Friday, March 18, 2011

The Skinny on Kale

At only 36 calories per cup (cooked), kale provides over 1300% of your vitamin K needs and over 9% of the Daily Value needs of calcium. Kale also provides 350% of your vitamin A needs, is an excellent source of vitamin C and manganese, and is a good source of fiber and copper. It is also a top source of beta-carotene, lutein and zeaxanthan. Kale supplies an abundance of glucosinolates, which help to reduce the levels of harmful estrogens that can promote cancer growth in hormone-sensitive cells, such as breast cells. Kale is perfect to maintain bone and eye health.

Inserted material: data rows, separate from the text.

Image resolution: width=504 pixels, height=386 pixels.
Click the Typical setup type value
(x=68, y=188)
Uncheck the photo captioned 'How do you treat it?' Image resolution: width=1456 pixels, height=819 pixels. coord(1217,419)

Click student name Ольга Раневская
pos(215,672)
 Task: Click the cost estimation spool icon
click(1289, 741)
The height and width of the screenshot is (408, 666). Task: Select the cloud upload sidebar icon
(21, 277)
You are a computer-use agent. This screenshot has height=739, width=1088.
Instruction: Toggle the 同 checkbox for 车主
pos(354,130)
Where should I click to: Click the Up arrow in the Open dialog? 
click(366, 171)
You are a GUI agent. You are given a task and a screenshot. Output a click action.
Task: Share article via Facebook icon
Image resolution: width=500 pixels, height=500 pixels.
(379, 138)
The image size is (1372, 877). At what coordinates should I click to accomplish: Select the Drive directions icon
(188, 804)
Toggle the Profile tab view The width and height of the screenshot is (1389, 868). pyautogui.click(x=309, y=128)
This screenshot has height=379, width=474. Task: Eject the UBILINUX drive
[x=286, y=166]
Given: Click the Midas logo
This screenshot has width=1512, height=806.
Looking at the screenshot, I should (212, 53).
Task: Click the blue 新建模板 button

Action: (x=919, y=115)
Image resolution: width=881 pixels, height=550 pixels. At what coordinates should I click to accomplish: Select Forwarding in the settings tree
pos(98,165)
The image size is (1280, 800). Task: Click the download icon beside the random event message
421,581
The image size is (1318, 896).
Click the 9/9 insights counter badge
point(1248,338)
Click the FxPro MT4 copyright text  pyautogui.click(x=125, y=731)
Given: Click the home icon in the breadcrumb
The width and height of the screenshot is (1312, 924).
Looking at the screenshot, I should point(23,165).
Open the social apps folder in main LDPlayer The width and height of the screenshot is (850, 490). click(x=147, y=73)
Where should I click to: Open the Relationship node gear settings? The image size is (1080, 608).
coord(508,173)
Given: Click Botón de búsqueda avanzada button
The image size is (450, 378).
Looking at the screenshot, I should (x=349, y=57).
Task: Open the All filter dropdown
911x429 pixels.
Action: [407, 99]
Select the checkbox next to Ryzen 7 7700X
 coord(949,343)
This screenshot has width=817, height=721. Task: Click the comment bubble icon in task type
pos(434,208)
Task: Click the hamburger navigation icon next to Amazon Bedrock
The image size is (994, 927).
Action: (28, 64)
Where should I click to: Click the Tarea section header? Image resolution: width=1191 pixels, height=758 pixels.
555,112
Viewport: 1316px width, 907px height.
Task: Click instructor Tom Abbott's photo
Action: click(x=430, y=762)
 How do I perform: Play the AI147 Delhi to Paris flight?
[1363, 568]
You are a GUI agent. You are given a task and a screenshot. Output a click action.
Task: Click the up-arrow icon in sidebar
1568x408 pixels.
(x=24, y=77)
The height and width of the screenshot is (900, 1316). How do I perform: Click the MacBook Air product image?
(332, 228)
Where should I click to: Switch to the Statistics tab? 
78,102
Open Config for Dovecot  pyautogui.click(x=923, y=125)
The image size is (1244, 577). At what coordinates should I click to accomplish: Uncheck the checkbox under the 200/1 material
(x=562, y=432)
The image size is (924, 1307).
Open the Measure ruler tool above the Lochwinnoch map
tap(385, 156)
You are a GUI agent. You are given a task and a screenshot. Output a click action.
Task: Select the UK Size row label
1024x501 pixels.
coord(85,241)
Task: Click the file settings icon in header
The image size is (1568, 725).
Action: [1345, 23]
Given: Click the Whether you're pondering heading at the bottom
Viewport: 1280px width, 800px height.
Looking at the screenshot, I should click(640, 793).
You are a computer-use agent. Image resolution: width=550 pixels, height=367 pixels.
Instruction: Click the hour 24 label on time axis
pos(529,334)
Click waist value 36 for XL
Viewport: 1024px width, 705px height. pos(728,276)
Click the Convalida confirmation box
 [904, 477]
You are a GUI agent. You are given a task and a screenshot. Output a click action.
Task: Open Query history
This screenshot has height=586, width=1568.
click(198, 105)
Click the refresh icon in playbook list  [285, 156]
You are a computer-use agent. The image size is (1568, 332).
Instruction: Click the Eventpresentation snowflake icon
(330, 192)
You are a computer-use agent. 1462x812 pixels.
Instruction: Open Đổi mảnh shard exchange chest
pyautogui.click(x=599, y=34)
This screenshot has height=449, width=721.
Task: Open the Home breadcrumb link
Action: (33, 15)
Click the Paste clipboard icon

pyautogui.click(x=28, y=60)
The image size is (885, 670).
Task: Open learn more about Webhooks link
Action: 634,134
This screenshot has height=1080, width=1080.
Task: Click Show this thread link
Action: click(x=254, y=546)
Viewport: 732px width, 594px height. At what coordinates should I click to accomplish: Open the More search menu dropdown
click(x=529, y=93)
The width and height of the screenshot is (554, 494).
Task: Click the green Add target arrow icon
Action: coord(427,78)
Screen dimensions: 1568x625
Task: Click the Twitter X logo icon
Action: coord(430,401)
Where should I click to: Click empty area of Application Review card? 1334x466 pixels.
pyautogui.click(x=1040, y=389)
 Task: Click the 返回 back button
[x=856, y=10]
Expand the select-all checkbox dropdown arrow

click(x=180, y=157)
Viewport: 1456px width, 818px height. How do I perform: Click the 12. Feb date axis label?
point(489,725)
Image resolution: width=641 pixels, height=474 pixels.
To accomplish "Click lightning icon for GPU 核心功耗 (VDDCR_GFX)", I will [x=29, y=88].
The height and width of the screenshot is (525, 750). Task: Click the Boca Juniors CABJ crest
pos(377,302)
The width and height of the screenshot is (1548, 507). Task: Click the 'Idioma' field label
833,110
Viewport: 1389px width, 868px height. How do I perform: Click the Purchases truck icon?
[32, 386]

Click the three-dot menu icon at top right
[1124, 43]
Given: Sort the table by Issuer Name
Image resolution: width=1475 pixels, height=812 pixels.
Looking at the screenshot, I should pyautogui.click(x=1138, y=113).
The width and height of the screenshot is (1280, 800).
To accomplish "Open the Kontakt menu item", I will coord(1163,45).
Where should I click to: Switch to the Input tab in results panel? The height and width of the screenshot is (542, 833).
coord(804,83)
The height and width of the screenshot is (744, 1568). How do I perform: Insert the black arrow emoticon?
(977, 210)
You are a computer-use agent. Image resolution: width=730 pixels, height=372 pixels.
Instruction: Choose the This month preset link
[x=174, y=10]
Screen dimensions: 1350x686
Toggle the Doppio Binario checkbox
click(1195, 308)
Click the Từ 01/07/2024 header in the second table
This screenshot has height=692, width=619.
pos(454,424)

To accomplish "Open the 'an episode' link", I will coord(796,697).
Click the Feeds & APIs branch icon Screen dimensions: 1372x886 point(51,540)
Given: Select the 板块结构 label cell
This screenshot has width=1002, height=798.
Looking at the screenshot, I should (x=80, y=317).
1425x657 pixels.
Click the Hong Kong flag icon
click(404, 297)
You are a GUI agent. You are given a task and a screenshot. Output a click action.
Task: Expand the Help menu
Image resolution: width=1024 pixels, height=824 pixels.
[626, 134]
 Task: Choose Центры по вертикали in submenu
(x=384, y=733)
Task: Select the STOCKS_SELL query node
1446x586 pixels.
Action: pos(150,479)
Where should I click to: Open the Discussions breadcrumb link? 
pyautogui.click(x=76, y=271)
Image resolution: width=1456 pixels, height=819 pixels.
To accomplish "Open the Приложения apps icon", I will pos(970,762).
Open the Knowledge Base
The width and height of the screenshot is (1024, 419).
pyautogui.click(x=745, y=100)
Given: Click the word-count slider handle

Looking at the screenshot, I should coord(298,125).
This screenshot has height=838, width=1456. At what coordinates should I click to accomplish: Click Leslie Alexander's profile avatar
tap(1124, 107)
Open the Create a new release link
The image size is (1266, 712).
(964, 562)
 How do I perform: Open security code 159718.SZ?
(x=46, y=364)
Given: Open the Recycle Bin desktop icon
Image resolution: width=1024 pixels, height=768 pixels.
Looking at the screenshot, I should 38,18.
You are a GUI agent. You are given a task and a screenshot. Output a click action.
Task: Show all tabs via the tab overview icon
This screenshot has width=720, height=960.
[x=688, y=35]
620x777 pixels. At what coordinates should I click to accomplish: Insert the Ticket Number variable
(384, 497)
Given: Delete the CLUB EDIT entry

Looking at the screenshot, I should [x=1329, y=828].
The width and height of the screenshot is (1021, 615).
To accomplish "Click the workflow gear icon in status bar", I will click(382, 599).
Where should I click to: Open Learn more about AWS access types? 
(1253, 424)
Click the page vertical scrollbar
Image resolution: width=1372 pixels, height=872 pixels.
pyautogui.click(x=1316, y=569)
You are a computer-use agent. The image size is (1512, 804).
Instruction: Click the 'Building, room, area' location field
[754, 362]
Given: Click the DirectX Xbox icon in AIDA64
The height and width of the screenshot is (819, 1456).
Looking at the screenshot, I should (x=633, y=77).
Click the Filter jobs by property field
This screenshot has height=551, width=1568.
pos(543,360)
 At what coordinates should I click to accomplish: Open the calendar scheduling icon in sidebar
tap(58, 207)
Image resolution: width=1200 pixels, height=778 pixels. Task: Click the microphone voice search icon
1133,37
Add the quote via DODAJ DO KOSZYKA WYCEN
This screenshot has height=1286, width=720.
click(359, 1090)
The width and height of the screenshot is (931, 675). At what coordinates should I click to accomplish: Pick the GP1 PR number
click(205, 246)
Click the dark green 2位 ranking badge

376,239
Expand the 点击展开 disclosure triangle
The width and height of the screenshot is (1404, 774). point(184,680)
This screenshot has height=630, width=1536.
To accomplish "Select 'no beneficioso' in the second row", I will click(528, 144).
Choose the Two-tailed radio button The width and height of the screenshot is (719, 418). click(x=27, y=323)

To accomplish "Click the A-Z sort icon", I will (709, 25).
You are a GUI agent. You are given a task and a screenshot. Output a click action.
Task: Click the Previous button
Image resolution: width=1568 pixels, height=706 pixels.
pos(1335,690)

How to Select: Look for dark green bunches with small leaves and no browning or yellowing.

How to Store: Kale will last in a plastic bag in the coldest part of the refrigerator for up to five days.

Usage Tips: Wash thorough before eating or cutting. For a quick snack to replace potato chips, bake kale sprinkled with olive oil, pepper and salt in the oven at 400oF for 20-25 minutes or until crisp.


Butternut Squash and Kale Lasagna

Ingredients:

1 teaspoon olive oil
1 small onion, chopped
1 package (8 ounces) sliced mushrooms
3 cloves garlic, pressed or minced
1 can (28 ounces) crushed tomatoes, drained and divided OR 3 fresh tomatoes, diced
1 butternut squash (about 2 ½ pounds), cut into 1/8-inch-think slices
1 bunch kale, washed and cut into strips
1 container (15 ounces) fat-free ricotta cheese
1 package (8 ounces) shredded park-skim mozzarella cheese, divided
¼ cup grated Parmesan cheese

 
Directions:
1. Heat oven to 350oF. Heat olive oil in large skillet over medium-high heat. Add onion and mushrooms; cook 5-7 minutes. Add garlic; cook an additional 30 seconds. Reduce heat to medium-low, add all but ½ cup tomatoes and kale, simmer 5 minutes.

2. Place remaining crushed tomatoes on bottom of 13x9-inch baking pan. Layer half of squash on top of tomatoes. Spread ricotta evenly with back of spoon over squash. Sprinkle with 1 cup mozzarella cheese and half of tomato/kale mixture. Layer with remaining squash, tomato/kale mixture and mozzarella cheese. Sprinkle with Parmesan cheese.

3. Cover with aluminum foil sprayed with cooking spray. Bake 25 minutes. Uncover, bake an additional 20-25 minutes or until squash is tender. Lake stand 20 minutes before slicing and serving.